Power Surge. Twenty years ago, the DB7 Vantage became the first production Aston Martin to be powered by a V12 engine. We drive an early example on some of the test routes that helped make it great. Words Andrew Frankel. Photography Tim Andrew.
DB7 VANTAGE It’s 20 years since the DB7 debuted the 5.9-litre V12. Cue a celebration drive
History has a strange and, at times, frustrating ability to gloss over the truth, especially when it gets in the way of a conveniently simple narrative. Marie Antoinette never suggested anyone ate cake, Einstein did not flunk maths at school and the evidence for Hitler being uni-testicular is mixed at best. Likewise, the DB7 is not the car that saved Aston Martin.
Hell of a thing to say, I know, but the truth is not so clear cut. Yes, the DB7’s role was crucial to the company’s survival because without it Ford would have shut the doors at once; but it was another car, the DB7 Vantage you see here, that did far more to convince Ford that Aston Martin was worthy of long term investment.

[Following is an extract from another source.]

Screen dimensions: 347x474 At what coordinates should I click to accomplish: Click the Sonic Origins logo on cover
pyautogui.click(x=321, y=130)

Semantics? Not at all. Another fact that’s been lost to most over time is that the DB7 Vantage was anything but a DB7 with a V12 engine. And it wasn’t just that the car was comprehensively re-engineered, the far more significant point was who was doing the engineering. Until recently I always presumed TWR – Tom Walkinshaw Racing – was responsible for the Vantage in the same way it had been responsible for the DB7 itself. Not so. Twenty years after its launch, it’s time to take a drive.
‘Don’t chuck it into corners, hut let it flow instead. It’s an approach the Vantage never stops rewarding’
But before we do, let’s have a quick look at where the car actually came from with the help of the man who knows best. Today David King is in charge of Aston Martin’s special projects – cars like the Valkyrie – but in the mid 1990s he was a Jaguar man who went to Aston Martin in 1995 on a career development secondment and never went back. His job was to see what step, if any, the DB7 should be making next.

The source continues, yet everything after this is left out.